Rubrico v. Macapagal-Arroyo (G.R. No. No. 183871, February 18, 2010): Court upheld
the exclusion of President Gloria Macapagal-Arroyo, maintaining that presidential
immunity from suit despite not being expressly reserved in the 1987 Constitution and
declared that the President could not be sued during her tenure in a petition for the
issuance of the writ of amparo against military, police personnel and the Office of the
Ombudsman and including President Arroyo.
Balao v. Macapagal-Arroyo (G.R. No. 186050, December 13, 2011): Court ruled that
RTC had erred in holding that Presidential immunity could not be invoked in amparo
proceedings

While the concept of immunity from suit originated elsewhere, the ratification of the
1981 constitutional amendments and the 1987 Constitution made our version of
presidential immunity unique. Section 15, Article VII of the 1973 Constitution, as
amended, provided for immunity at two distinct points in time: 1. Immunity during the
tenure of the President 2. Thereafter. Framer’s intended during tenure.
Presidential immunity does not hinge on the nature of the suit. It is not intended to
immunize the President from liability or accountability.

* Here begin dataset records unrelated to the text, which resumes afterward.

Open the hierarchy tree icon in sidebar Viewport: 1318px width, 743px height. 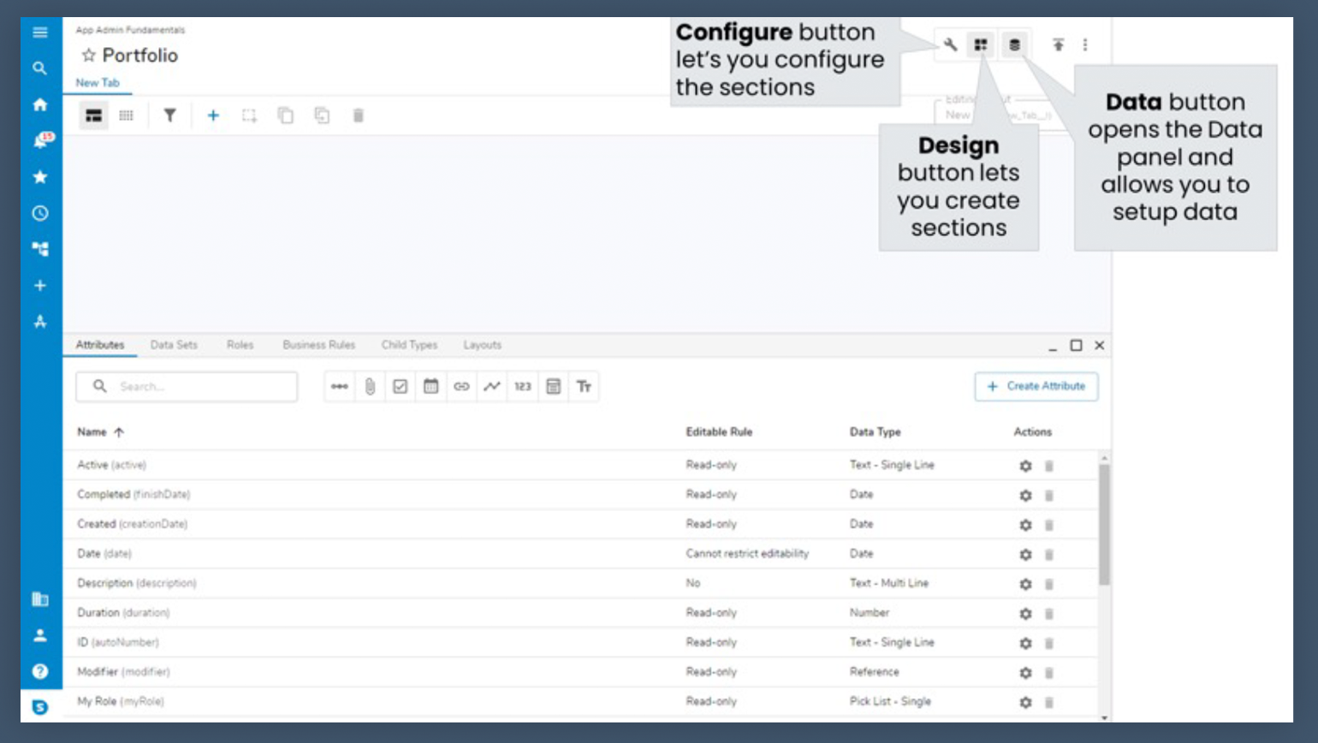pos(40,249)
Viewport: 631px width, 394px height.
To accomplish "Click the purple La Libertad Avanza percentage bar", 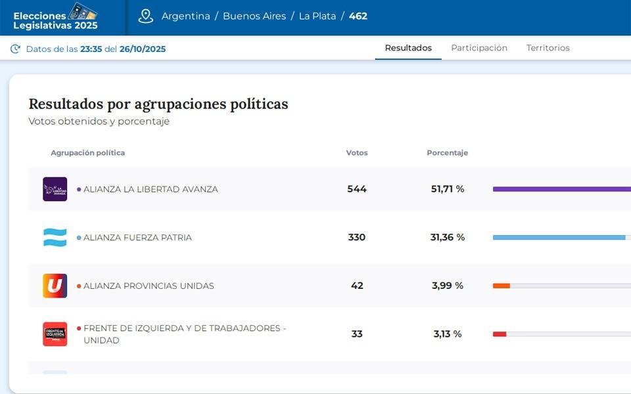I will pos(561,189).
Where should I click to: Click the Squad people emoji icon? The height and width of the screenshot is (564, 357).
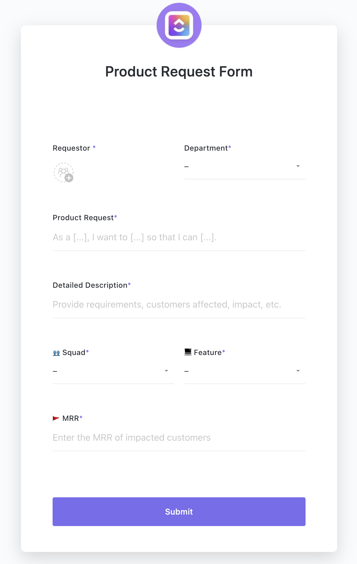tap(56, 353)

Rationale for the grant of immunity stated in Soliven v. Makasiar (G.R. No. 82585,
82827, 83979, November 14, 1988): To assure the exercise of Presidential duties and
functions fee from any hindrance of distraction, considering that being the Chief
Executive of the Government is a job that aside from requiring all of the office-holder’s
time, also demands undivided attention.
Rationale expanded in David v. Macapagal-Arroyo: It will degrade the dignity of the high
office of the President, the Head of State, if he can be dragged into court litigations
while serving as such. Furthermore, it is important that he be freed from any form of
harassment, hindrance or distraction to enable him to fully attend to the performance of
his official duties and functions. Unlike the legislative and judicial branch, only one
constitutes the executive branch and anything which impairs his usefulness in the
discharge of the many great and important duties imposed upon him by the Constitution
necessarily impairs the operation of the Government. However, this does not mean that
the President is not accountable to anyone. Like any other official, he remains
accountable to the people but he may be removed from office only in the mode provided
by law and that is by impeachment.
Passage in Soliven was made only to point out that it was the President by virtue of the
office and may be invoked only by the holder of the office; not by any other person in
the President’s behalf and that it was the President who had gone to court as the
complainant
If the Court were to first require the President to respond to each and every complaint
brought against him, and then avail himself of presidential immunity on a case to case
basis, then the rationale for the privilege – protecting the President from harassment,
hindrance or distraction in the discharge of his duties – would very well be defeated.
Constitution provides remedies for violations committed by the Chief Executive except
an ordinary suit before the courts. The Chief Executive must 1st be allowed to end his
tenure (not his term) either through resignation or removal by impeachment.